Your instructions:
Reproduce verbatim the passage of the article on state energy-conservation laws between "With no decision" and "building new plants.", inclusive.

Given text:
_____

WHEN it comes to a national energy strategy, the United States is
still at the drawing board.
With no decision at the top, individual states have struck out on
their own. They have passed a raft of energy-conservation laws and
Among the most innovative programs:
- Washington State has upgraded its energy-conserving building
codes for new homes - now the strictest nationwide. The new codes
take effect next July.
- Under a new Iowa law, electric utilities that need to expand
must consider cutting demand and other conservation measures before
building new plants.
- In Connecticut, state-owned vehicles will have to get at
least 27 miles per gallon by 1993; 45 m.p.g. by the year 2000.
"It's really absurd for us to set automotive regulations at the
state level," says Mary Mushinsky, chairwoman of the Connecticut
House Environmental Committee. "But if the feds won't do it, the
states have to."

_____

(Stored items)
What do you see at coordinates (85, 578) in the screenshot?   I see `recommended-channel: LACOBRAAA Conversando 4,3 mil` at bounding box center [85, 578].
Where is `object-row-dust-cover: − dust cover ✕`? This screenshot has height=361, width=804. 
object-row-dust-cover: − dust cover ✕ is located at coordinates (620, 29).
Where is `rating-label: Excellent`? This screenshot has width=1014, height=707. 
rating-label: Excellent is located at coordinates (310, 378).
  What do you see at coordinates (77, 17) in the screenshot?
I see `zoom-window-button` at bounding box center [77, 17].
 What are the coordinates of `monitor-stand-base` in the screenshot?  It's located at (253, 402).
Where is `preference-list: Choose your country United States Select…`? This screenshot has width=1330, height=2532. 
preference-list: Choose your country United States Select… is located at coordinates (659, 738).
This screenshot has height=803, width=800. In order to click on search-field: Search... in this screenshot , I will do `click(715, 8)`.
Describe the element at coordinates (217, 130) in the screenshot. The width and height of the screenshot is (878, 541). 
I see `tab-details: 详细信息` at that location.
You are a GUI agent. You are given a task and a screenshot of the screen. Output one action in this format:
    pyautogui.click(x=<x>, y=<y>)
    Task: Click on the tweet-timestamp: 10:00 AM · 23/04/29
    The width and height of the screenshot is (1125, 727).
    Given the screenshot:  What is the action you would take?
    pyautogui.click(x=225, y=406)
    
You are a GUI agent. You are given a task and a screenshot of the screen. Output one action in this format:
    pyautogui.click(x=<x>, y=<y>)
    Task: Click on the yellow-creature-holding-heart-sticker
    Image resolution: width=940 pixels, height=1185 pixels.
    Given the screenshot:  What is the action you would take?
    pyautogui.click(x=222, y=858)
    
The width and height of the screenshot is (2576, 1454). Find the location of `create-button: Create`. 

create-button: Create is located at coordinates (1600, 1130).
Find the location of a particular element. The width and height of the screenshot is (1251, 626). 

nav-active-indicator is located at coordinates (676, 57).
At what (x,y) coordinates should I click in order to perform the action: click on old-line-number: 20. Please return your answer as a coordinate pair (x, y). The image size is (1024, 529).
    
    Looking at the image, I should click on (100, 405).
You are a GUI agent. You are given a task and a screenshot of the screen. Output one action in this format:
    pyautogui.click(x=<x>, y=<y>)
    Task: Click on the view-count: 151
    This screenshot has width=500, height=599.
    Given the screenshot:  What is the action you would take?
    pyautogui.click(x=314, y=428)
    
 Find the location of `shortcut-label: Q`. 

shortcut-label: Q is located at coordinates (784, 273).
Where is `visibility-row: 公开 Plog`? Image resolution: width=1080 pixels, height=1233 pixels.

_____

Task answer:
With no decision at the top, individual states have struck out on
their own. They have passed a raft of energy-conservation laws and
Among the most innovative programs:
- Washington State has upgraded its energy-conserving building
codes for new homes - now the strictest nationwide. The new codes
take effect next July.
- Under a new Iowa law, electric utilities that need to expand
must consider cutting demand and other conservation measures before
building new plants.